What is Pirate Linux?
Pirate Linux is a live Linux distribution focused on privacy, anonymity, and freedom of information. It comes pre-configured with Tor, I2P, Bitcoin, and a hardened Firefox browser.
Is it based on another distribution?
Pirate Linux 2.0 alpha is based on a minimal Linux base with a custom configuration layer. For Gentoo users, the Piratepack overlay provides the same features on top of your existing system.
Do I need to install it?
No. Pirate Linux is a live distribution — boot from a USB drive or DVD and it runs entirely in RAM. Nothing is written to your hard drive unless you explicitly choose to.
Is Pirate Linux legal?
Yes. All included software is legal in most jurisdictions. Tor, I2P, and Bitcoin are legal tools. You are responsible for complying with the laws of your country.
How is Tor configured?
See the Tor guide. By default, web traffic from the included browser is routed through Tor. The system-wide transparent proxy is optional.
What is Piratepack?
Piratepack is a Gentoo overlay that installs the Pirate Linux feature set on an existing Gentoo system. See the Piratepack documentation for installation instructions.
How do I contribute?
See the Contribute page. We welcome testers, documentation writers, packagers, and developers.
Is my privacy guaranteed?
No software can guarantee absolute privacy. Pirate Linux provides strong tools and sane defaults, but your behaviour matters too.
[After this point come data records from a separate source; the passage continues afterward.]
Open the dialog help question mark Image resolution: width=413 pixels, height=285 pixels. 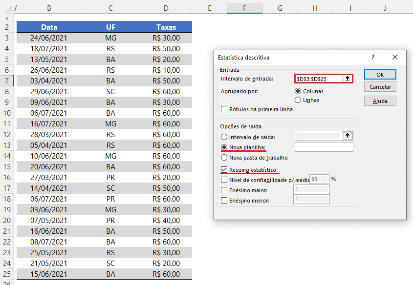[x=373, y=57]
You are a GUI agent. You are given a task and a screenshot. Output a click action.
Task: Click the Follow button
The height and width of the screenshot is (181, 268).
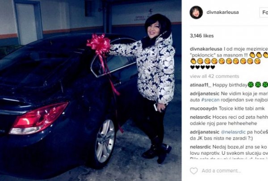tap(264, 13)
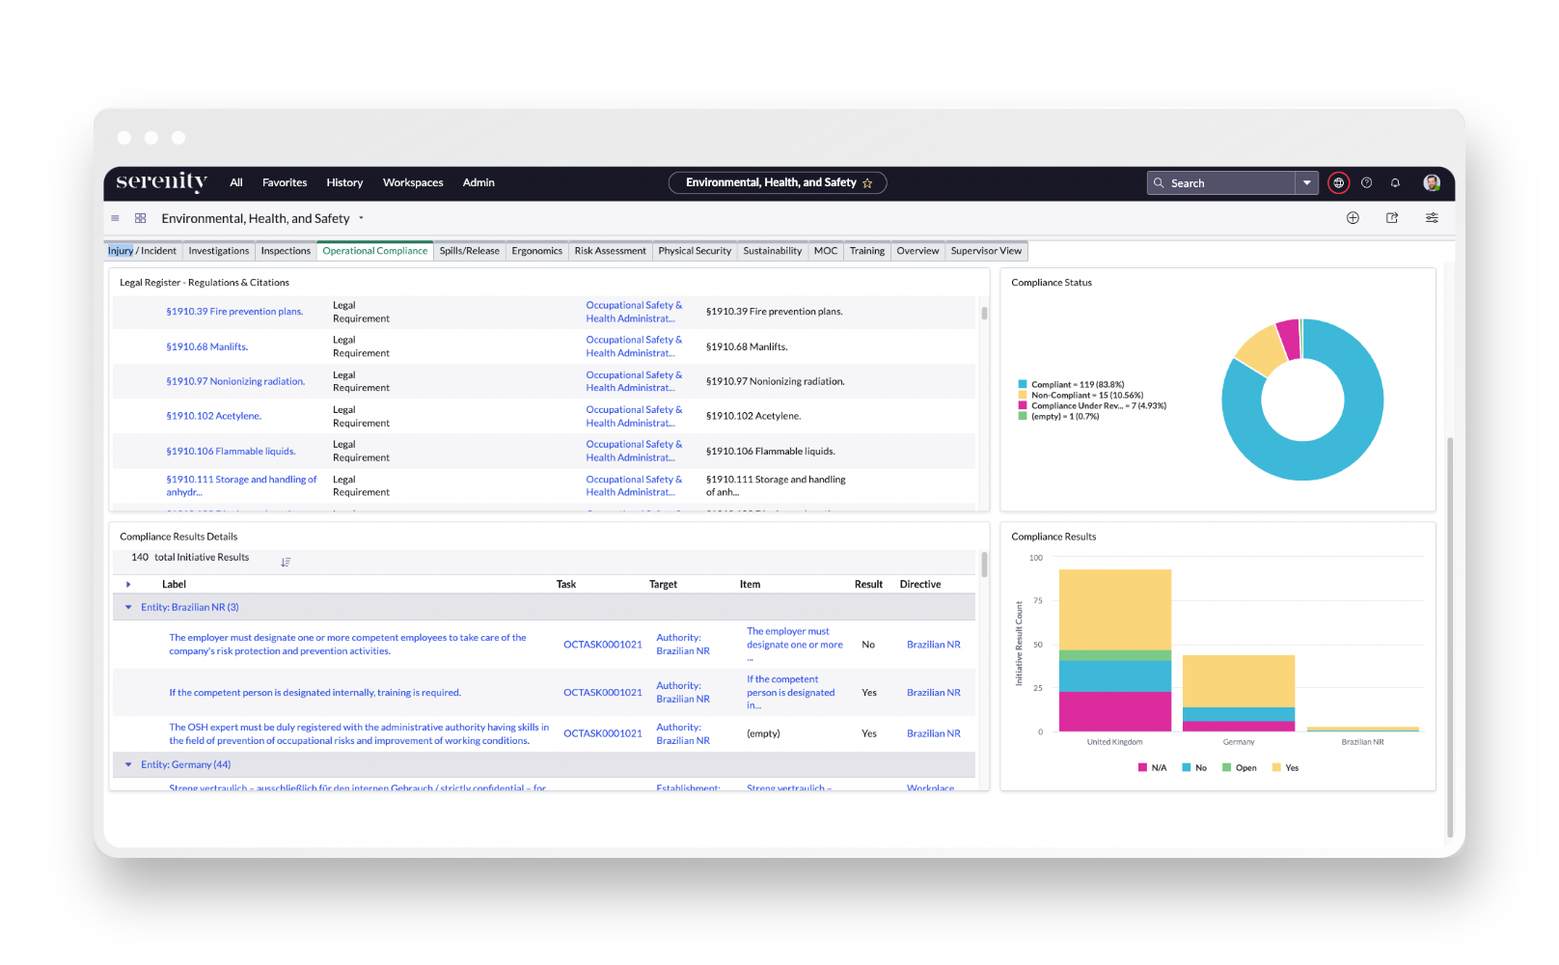Open the OCTASK0001021 task link in first row
1559x965 pixels.
603,645
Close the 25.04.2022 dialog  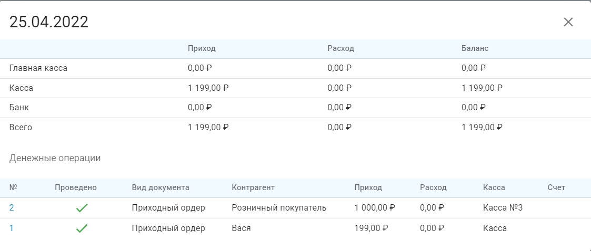pyautogui.click(x=568, y=22)
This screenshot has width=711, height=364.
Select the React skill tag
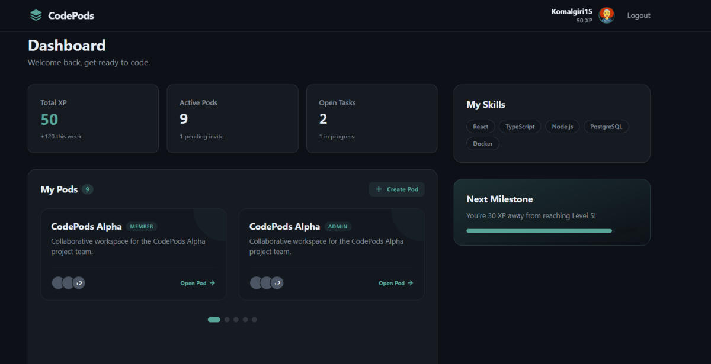481,127
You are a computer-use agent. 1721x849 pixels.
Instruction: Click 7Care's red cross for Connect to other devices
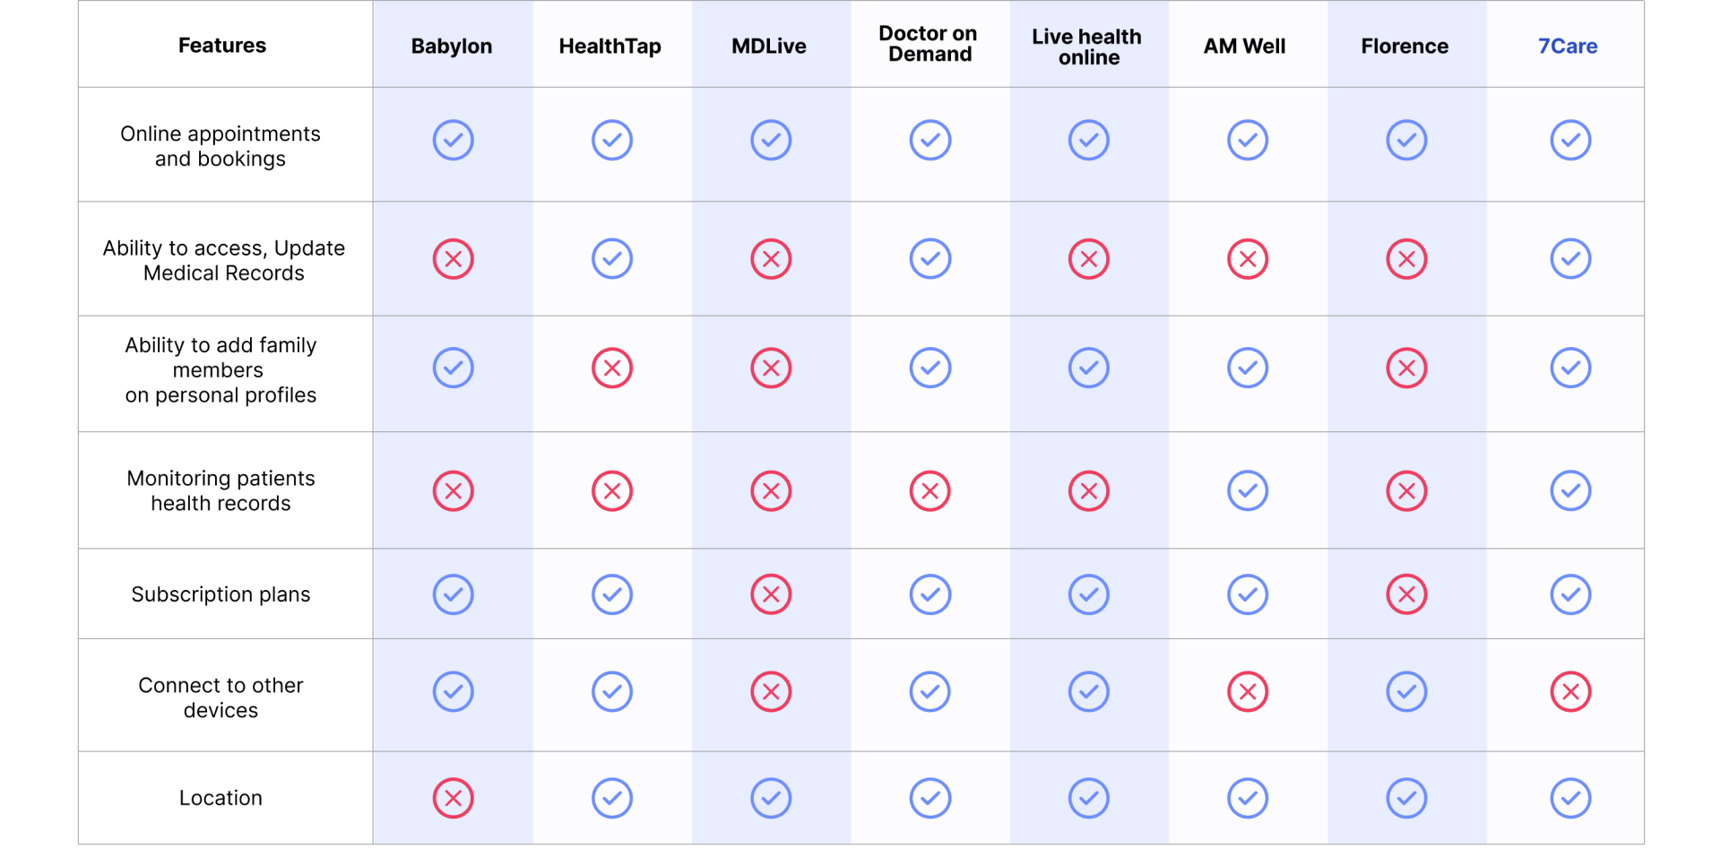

Read the guides to understand the limitations of each tool.
Is this related to the Pirate Party?
The project shares values with the Pirate Party movement — digital rights, open access, privacy — but is an independent project with no formal affiliation.
Under what license is it released?
Pirate Linux is released into the public domain. No rights reserved. Individual included packages retain their own licenses.